Consumers who are facing multiple debts with a bad credit score in place have often found themselves in this situation for a variety of reasons as some may have simply spent more than they could repay, others have seen their wages decreased substantially due to changes in their employment situations, while there are also still consumers being impacted by unemployment that has remained above 9%, with certain states seeing this rate much higher than the national average over the past few months. Yet, as a result of a low credit score and difficult debt repayment obligations, there are consumers seeking debt consolidation through secured loans, as lower rates may be available for bad credit borrowers if collateral is offered but this will not always make a substantial difference in instances where a potential bad credit unsecured loan used for debt consolidation is also an option for a particular consumer.
What this has brought about are arguments that consumers should avoid using collateral if they had deemed a debt consolidation loan to be best for their situation, as even the idea of using a consolidated debt repayment plan is something that financial advisers disagree on no matter the situation. Yet, some consumers feel that the lower rate on a consolidation loan will be more advantageous as some secured debt consolidation loans or unsecured loans available for bad credit borrowers may range anywhere from 18% to 24% or higher, as there are no standards when it comes to how much these loans will necessarily cost a consumer. The bad credit situation of each individual borrower will differ and, as a result, this could lead to more affordable rates on a secured debt consolidation loan or some consumers who have seen financial setbacks in their life could potentially qualify for a traditional debt consolidation loan, but at a slightly higher rate.
The message that many financial counselors have been stressing as of late is that interest rates can matter substantially when it comes to the overall repayment costs that a consumer must face but secured debt consolidation loans also come with the risk that the collateral presented could be lost. This is especially troubling when a consumer uses their home as collateral to consolidate debt as there is a great deal of uncertainty among many consumers in the area of their job or income, and even those who may be in a stable position do not necessarily manage their funds in a way that will make repaying a consolidated debt obligation a sure thing.

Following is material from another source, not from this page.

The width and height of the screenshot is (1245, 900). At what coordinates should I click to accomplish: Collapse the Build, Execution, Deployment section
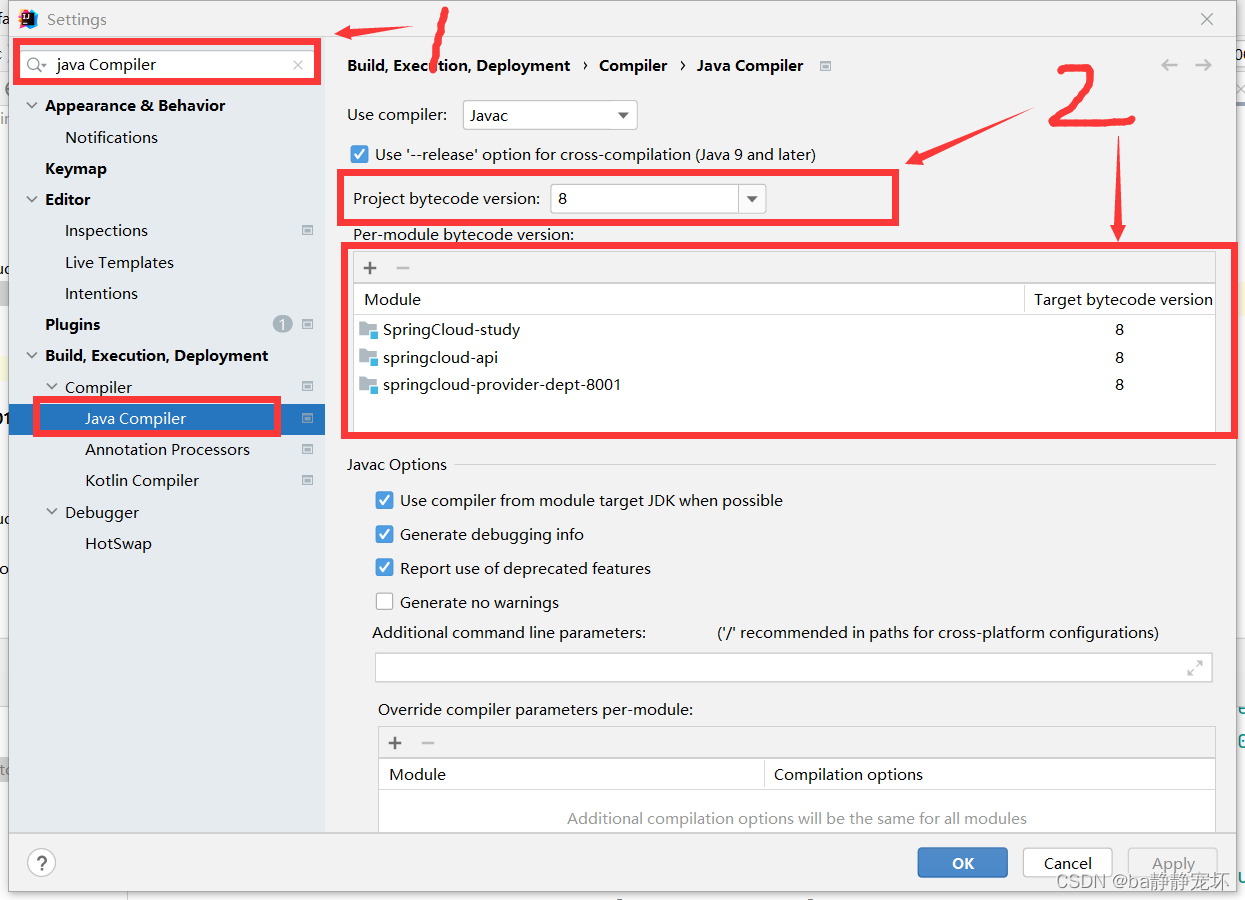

It’s because of these concerns over using a secured consolidation loan for bad credit debt consolidation that some consumers may have turned to outside advice, like credit counseling agencies, to weigh their options, but some have gone so far as to speak with their creditors directly in the hopes of working out a more affordable payment arrangement. In the end, a secured debt consolidation loan has helped some bad credit borrowers, but it’s often pointed out that this is by no means the only debt relief opportunity that may be beneficial for a consumer’s specific situation and as a result of this there are those who are looking at ways where collateral may not have to be offered in association with paying down debts and, by doing this, consumers may minimize or eliminate their risk for loss.